In September 2018 open-access journal Scientific Reports caused quite a stir by publishing an article which claimed that a highly diluted homeopathic remedy could treat pain in rats. Soon critics found a couple of mistakes (duplicated images, an unlikely resemblance between datapoints in different graphs) and methodological issues. This raised questions on how this article could have passed peer review. The journal announced that the case would be reviewed. In June 2019 the article was retracted, see Retraction Watch for a report on this and links to the critical reviews of the study.
While I was writing myself a short article on this matter for the coming edition of Skepter, the magazine of the Dutch skeptics foundation, I stumbled upon an issue unraised in any commentary I had read on this study. The authors stated that they used the well known homeopathic remedy Rhus tox, which has been in the homeopathic repertoire since the beginning, but the title of their article is: Ultra-diluted Toxicodendron pubescens attenuates pro-inflammatory cytokines and ROS- mediated neuropathic pain in rats. In some articles, this Toxicodendron pubescens is correctly identified as the Atlantic poison oak, but I knew that according to homeopaths Rhus tox is derived from poison ivy, a more common plant with the scientific name Toxicodendron radicans. (*) So what was happening here?

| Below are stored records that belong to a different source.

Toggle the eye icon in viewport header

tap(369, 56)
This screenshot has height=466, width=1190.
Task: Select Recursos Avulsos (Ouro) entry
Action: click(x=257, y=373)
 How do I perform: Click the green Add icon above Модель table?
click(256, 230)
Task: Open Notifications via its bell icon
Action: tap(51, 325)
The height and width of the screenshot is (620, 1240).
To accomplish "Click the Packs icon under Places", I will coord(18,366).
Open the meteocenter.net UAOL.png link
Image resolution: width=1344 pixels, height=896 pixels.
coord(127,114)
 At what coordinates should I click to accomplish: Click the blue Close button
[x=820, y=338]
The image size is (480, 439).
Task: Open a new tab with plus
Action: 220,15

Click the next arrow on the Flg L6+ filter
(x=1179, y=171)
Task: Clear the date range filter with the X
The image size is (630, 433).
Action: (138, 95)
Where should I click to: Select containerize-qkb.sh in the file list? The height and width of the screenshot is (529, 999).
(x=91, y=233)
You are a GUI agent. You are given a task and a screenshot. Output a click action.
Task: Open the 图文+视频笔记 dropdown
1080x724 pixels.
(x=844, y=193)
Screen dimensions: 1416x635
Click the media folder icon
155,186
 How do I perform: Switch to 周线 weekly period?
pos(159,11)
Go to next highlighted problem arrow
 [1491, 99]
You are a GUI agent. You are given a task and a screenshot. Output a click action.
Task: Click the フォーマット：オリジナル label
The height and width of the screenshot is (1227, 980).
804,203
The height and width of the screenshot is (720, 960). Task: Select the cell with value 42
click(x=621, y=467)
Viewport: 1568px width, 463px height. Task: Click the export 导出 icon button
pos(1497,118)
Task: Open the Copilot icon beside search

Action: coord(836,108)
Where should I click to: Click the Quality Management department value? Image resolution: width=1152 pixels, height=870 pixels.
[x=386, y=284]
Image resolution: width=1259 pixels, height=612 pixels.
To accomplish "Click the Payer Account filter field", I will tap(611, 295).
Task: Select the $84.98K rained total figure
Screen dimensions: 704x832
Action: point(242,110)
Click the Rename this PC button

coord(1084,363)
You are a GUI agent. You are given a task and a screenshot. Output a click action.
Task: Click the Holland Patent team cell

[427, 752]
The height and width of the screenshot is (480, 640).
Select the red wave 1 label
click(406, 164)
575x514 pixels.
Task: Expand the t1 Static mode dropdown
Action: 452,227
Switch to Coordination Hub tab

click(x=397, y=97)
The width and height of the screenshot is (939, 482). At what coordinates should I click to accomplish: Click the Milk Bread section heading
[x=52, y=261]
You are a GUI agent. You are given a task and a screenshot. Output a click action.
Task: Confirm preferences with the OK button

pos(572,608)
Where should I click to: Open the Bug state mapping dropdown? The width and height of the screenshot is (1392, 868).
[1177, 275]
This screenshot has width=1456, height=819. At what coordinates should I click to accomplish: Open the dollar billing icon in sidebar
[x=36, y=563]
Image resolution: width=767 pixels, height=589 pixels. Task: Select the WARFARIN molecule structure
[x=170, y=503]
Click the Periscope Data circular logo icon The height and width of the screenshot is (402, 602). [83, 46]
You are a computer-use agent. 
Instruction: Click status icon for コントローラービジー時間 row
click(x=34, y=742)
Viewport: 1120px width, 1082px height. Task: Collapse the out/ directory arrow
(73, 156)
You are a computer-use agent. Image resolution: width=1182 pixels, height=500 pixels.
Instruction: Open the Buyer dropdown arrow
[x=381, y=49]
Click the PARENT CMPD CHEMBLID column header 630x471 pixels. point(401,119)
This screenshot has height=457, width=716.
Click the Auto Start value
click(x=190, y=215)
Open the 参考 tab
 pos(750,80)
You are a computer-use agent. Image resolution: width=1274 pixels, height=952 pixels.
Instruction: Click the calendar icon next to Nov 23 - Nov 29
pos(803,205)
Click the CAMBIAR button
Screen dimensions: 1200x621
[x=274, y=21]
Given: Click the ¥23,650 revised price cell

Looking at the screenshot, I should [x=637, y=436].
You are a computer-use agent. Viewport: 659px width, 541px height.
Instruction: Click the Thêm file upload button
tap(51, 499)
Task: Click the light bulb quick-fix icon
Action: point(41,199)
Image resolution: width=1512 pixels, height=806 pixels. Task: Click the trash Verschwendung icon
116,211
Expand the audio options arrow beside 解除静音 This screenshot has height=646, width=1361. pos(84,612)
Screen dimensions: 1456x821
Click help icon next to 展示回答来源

After looking into this a bit deeper, I think I found out what went wrong. The Indian authors of the article in Scientific Reports published more studies on Rhus tox, most of them in the infamous journal Homeopathy. Some also have Toxicodendron pubescens in the title. In all these articles the authors give the same article as a reference for some background on the use of Rhus tox in homeopathy: Dos Santos, A., Perazzo, F., Cardoso, L. & Carvalho, J. In vivo study of the anti-inflammatory effect of Rhus toxicodendron. Homeopathy 96, 95–101 (2007). [link] Look at the first few lines of the Introduction of that article:
I think you’ll notice that they somehow tried to distinguish the two plants, but messed up completely. As the only scientific name mentioned (for both plants) is Toxicodendron pubescens, this will have stuck with the Indian researchers.
For the homeopathic researchers the proper scientific name probably doesn’t matter at all. When they need some Rhus tox, they order it by that name from a homeopathic pharmacist. And in the end, it doesn’t matter what they then receive, as they usually dilute the stuff to such bizarre levels that it won’t make a difference for their experiments anyway…
* That Rhus tox as used by homeopaths is indeed made from poison ivy, see for instance this article, which describes the different Toxicodendron species and the remedies made from those.